We’ve been here before, of course, where we find ourselves this afternoon with Ray Wilkins. Having departed his position at Fulham earlier this week – football, no matter what else we might think about it, hardly has a reputation as the most sensitive employer in the world, and this is something that extends to many supporters, as well. We howl tirades at individuals on a Saturday afternoon in a way that we would never consider in any other area of our life, and having given more or less no consideration to how our abuse might affect them. Hopefully, we might think (because the majority of us are sensible, thoughtful, reasonable individuals), it just becomes white noise after a while. They put it up with it from us every week. They must be used to it by now, mustn’t they?

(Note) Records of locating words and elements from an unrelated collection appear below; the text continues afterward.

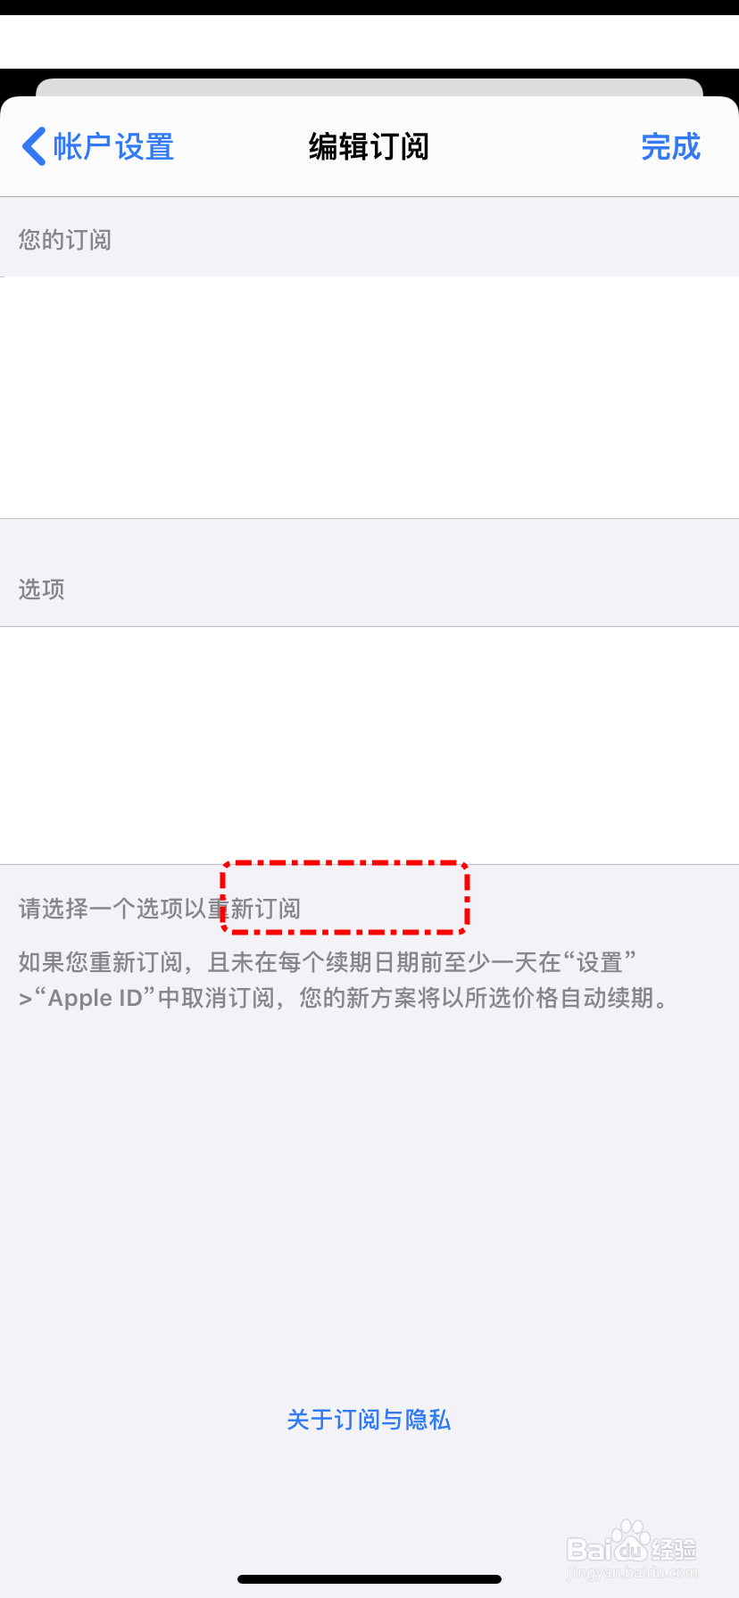The image size is (739, 1598).
Task: Select the 选项 section header
Action: 41,589
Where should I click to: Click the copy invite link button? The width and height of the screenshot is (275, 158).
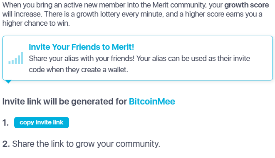click(x=42, y=122)
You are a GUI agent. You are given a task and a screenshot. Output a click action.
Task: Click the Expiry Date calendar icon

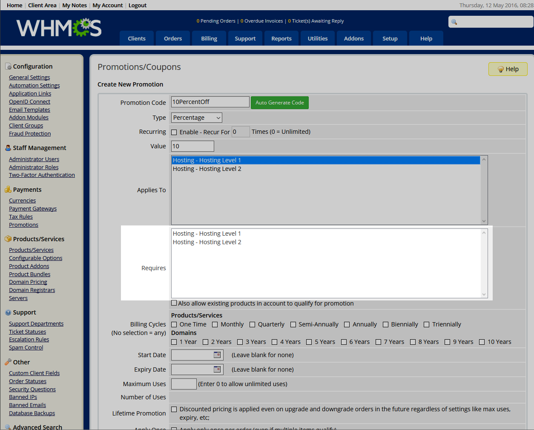217,369
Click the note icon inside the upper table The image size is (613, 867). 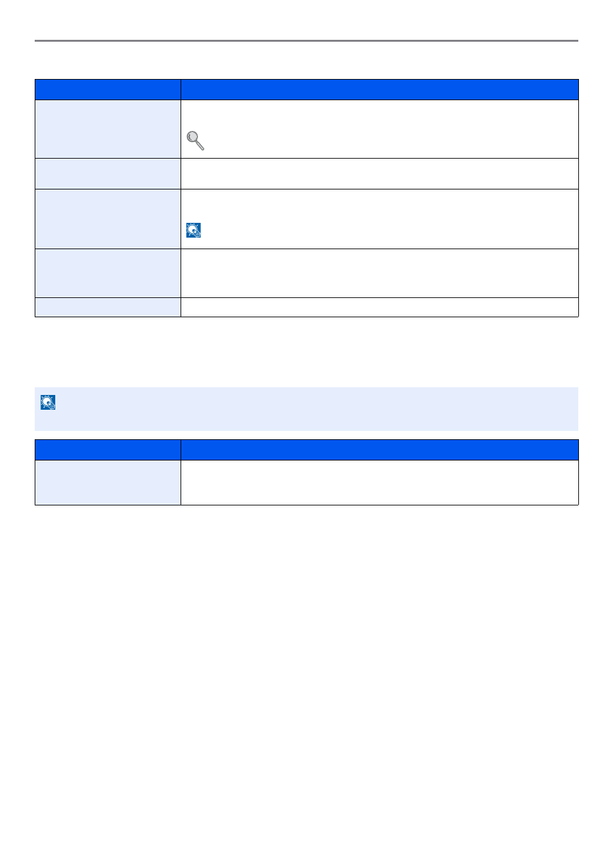193,230
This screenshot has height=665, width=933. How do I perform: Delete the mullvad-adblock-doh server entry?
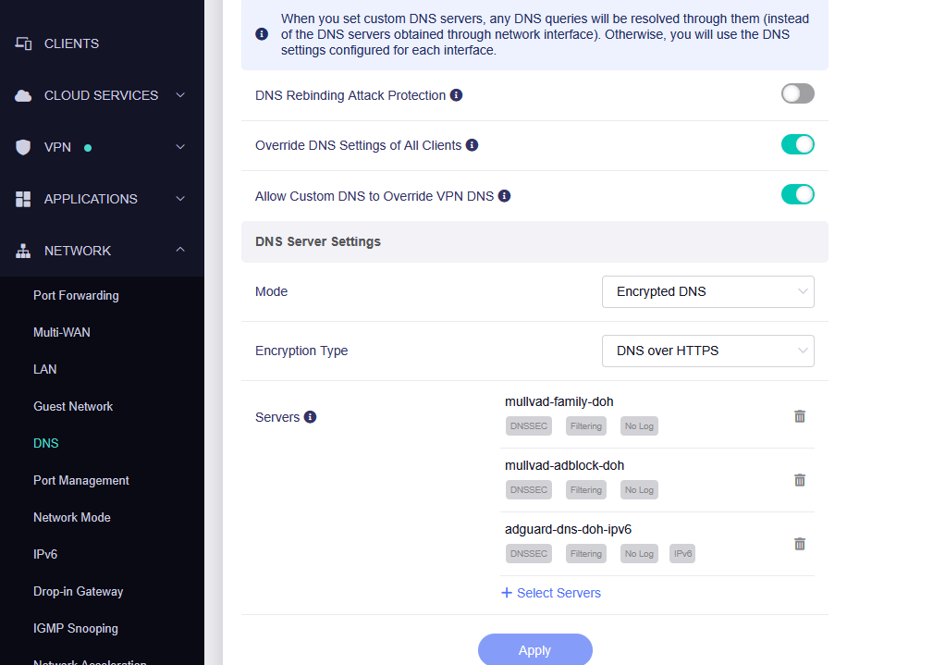tap(800, 480)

And that’s just for ninety minutes, once or twice a week. The machismo of professional sport and the sensitivity of mental unwellbeing make for uncomfortable bedfellows. Anybody who has been involved in professional football for any period will have their own stories of its own particular flavours of cruelty, whether inflicted in front of others in the semi-secrecy of the training ground or completely behind closed doors. No-one ever thinks of anything but winning, and in comparison with the adrenaline rush that comes with lifting a piece of silverware on a balmy afternoon or evening in May the feelings of those cast aside in the headlong rush towards that memorable moment are always likely to be fairly low on many people’s list of priorities.

When I read the story of Ray Wilkins yesterday morning, of his battles with depression, alcohol and, more recently, with ulcerative colitis, my mind involuntarily jumped straight to the worst case scenarios, to Robert Enke, to Gary Speed, to Dale Roberts and to Justin Fashanu, and to other part-forgotten tormented souls, such as Hughie Gallacher, Dave Clement, Alan Davies and to John Lyons, professional sportsmen for whom the burden of life became just too much. For every one who does take his own life, though, there may be a hundred or a thousand who don’t quite reach that feeling of hopelessness. They live with it, most likely keeping their pain internalised, or they seek help. Wilkins, thankfully, is seeking help.

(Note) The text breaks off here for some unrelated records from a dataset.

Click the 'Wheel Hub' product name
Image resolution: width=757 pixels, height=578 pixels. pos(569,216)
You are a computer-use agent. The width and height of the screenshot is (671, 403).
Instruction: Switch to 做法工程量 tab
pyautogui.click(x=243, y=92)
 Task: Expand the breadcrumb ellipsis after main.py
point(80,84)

By way of an aside, Ray Wilkins was a wonderful footballer. Consider this goal against Belgium at the 1980 European Championships, for example. Poise, elegance and calm on a day that was otherwise lacking in any dignity for English footballer whatsoever. Committed whilst seldom being over-aggressive – one moment of hot-headedness for England against Portugal at the 1986 World Cup finals which saw him sent off notwithstanding – and was possibly the finest passer of the a football of his generation, it seldom felt as if he ever quite got the recognition that his quality as a player deserved. It was certainly recognised in Italy, where, having captained Chelsea at eighteen and then won the FA Cup with Manchester United, he spent three seasons with Milan, before going on briefly to Paris St Germain and Rangers and the returning to England.

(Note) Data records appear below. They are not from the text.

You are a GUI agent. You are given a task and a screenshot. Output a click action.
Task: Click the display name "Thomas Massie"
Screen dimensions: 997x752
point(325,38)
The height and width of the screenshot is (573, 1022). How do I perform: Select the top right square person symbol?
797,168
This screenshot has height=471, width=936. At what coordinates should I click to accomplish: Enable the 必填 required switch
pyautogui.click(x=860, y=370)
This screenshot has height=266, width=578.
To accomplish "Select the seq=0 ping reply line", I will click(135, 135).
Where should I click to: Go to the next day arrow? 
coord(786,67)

Under the circumstances, however, to discuss his qualities as a player seems almost inappropriate. Indeed, even to mention that he might also be one of the nicest men that English football has produced over the last four decades doesn’t seem quite right, somehow. What matters is that he has recognised and is seeking treatment for his problems. Equally notable have been the comments seen over the last twenty-four hours wishing him all the best. The gales of rage that blow around football ground between three and five o’clock on a Saturday afternoon are unlikely to subside, but away from matches themselves we should take a moment to consider how much progress has been made when we hear of a professional footballer struggling with difficulties of this nature. Perhaps, just perhaps, we’re making progress in the right direction.

Get well, soon, then, Ray. A fine footballer, a better coach than he will likely ever be given credit for, and, more importantly than anything else, a thorough decent man.